The real lesson here seems to be how compliance or internal audit teams would sniff out the secret tourism after the trips began happening. That is, what sort of post-event documentation would you want to see, to prove that the government officials attended the events listed on the itinerary? That’s the question compliance officers want to ponder as we look at the 3M case.
We could look to our friends in the U.S. pharmaceutical and healthcare sectors for inspiration.

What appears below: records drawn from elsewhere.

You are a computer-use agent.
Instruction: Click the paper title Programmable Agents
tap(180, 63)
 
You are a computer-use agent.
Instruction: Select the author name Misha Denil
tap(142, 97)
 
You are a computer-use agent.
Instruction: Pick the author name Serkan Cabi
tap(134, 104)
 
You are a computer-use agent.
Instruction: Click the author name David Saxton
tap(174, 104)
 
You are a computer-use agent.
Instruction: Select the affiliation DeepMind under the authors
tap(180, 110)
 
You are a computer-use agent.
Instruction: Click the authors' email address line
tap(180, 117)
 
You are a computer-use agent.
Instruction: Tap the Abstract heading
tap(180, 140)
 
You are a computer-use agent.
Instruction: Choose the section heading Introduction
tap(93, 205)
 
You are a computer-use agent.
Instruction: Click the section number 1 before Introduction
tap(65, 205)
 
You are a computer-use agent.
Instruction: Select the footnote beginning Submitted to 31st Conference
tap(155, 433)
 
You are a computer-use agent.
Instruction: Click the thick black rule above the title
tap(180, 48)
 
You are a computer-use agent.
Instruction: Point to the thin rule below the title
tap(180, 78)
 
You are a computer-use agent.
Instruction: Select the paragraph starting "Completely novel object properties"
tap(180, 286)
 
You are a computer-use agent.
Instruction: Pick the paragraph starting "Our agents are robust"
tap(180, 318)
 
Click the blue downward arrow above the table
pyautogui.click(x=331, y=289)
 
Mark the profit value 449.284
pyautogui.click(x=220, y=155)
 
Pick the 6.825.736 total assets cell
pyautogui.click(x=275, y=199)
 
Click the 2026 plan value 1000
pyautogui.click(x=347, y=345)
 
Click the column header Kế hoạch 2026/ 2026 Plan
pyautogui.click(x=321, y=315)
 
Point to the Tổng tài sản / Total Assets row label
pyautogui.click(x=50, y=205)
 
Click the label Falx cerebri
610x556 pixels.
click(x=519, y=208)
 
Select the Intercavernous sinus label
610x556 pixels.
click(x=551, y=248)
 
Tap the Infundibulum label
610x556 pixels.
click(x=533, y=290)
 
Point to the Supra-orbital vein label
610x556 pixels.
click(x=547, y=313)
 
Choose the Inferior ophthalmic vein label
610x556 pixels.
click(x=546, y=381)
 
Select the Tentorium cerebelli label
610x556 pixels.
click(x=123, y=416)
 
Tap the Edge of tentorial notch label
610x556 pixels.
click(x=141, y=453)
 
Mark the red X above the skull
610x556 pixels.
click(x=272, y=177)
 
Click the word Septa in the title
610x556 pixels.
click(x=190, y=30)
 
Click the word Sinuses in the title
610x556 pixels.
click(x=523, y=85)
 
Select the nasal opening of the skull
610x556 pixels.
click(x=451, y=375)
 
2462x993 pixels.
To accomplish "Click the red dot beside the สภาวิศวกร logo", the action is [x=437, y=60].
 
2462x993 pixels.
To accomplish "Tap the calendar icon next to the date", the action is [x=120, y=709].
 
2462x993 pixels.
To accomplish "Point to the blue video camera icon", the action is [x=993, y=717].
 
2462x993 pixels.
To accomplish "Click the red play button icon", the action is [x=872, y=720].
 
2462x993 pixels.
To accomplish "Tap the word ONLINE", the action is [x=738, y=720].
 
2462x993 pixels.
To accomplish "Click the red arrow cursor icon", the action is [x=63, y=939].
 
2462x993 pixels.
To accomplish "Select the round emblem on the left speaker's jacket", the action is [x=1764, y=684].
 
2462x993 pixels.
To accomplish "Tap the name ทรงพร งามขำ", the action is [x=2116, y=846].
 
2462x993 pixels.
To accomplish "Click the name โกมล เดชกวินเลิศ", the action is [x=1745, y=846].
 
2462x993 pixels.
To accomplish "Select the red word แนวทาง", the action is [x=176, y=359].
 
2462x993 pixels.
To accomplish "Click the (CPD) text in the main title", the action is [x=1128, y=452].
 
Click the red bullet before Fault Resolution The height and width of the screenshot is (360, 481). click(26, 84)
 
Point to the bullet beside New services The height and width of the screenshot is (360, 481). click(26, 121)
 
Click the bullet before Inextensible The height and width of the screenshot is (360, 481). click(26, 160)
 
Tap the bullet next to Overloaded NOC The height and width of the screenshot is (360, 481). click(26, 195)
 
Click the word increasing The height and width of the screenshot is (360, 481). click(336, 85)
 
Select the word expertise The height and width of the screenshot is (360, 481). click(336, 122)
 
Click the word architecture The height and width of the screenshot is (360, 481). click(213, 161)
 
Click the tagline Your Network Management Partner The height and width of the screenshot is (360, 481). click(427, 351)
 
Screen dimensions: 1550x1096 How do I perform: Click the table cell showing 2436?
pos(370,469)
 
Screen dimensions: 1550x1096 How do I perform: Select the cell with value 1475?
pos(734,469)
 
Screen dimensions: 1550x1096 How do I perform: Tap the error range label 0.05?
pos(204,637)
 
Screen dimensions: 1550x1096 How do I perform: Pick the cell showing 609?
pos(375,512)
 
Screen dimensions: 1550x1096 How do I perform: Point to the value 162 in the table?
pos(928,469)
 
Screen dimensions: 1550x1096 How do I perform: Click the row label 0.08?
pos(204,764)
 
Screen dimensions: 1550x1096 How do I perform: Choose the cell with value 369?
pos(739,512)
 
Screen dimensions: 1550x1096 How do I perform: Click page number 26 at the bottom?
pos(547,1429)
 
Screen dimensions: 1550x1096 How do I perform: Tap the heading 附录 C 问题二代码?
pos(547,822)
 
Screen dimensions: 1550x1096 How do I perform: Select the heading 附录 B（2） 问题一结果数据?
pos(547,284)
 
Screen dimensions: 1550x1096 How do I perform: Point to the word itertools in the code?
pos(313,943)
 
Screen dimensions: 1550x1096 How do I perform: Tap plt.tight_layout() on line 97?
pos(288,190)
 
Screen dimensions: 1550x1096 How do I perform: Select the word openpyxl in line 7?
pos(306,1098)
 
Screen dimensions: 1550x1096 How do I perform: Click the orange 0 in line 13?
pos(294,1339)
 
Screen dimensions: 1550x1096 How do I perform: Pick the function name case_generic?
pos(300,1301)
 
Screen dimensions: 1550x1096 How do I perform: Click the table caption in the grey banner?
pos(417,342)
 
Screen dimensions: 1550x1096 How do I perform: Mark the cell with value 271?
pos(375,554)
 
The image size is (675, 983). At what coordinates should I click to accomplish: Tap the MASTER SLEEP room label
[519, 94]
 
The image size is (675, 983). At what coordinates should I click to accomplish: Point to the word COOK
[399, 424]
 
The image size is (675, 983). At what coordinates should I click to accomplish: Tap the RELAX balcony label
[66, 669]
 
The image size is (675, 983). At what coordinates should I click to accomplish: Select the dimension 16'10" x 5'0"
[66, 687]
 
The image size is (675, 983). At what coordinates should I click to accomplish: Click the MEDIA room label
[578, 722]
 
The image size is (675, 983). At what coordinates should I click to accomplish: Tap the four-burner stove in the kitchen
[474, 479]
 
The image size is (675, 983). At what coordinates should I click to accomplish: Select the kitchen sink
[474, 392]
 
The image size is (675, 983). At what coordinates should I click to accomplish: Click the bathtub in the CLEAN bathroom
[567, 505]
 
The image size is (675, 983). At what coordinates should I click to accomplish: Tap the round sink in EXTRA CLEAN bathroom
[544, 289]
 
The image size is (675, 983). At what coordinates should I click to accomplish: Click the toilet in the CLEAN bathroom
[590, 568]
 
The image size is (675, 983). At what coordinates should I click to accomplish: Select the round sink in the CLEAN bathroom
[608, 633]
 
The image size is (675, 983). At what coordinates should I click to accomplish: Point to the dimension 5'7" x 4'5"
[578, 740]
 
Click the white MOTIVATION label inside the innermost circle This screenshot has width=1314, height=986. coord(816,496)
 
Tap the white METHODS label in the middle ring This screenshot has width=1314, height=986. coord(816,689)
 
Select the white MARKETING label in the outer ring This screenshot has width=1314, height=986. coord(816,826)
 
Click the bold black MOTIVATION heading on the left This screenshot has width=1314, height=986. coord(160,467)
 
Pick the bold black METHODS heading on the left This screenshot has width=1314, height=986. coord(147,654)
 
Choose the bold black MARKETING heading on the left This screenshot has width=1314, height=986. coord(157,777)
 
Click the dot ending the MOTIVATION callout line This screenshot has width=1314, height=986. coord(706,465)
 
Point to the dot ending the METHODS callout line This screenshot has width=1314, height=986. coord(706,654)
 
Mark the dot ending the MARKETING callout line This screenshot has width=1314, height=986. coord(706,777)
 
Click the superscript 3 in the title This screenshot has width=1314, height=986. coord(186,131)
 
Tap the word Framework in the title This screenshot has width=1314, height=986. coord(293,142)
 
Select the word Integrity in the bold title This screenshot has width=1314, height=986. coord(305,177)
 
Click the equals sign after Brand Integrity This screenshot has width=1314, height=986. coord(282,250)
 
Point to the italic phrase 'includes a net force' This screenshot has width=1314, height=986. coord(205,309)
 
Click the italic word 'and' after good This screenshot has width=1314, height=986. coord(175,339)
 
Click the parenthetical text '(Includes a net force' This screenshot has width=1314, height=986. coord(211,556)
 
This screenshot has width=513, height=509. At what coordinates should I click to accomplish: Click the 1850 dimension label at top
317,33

They operate under the Anti-Kickback Statute, which (among other things) imposes tight restrictions on when and how they might invite a doctor to a research symposium or some other speaking engagement. So a compliance officer might ask for evidence such as brochures advertising the symposium or copies of sign-in sheets to see who actually attended.
Would such evidence be foolproof? Perhaps not — but at least your documentation policies and procedures would be tackling the problem from a useful direction. Sometimes preventive controls, before a transaction happens, aren’t enough to uncover the FCPA scheme that’s afoot. Detective controls, after the transaction, can be just as vital.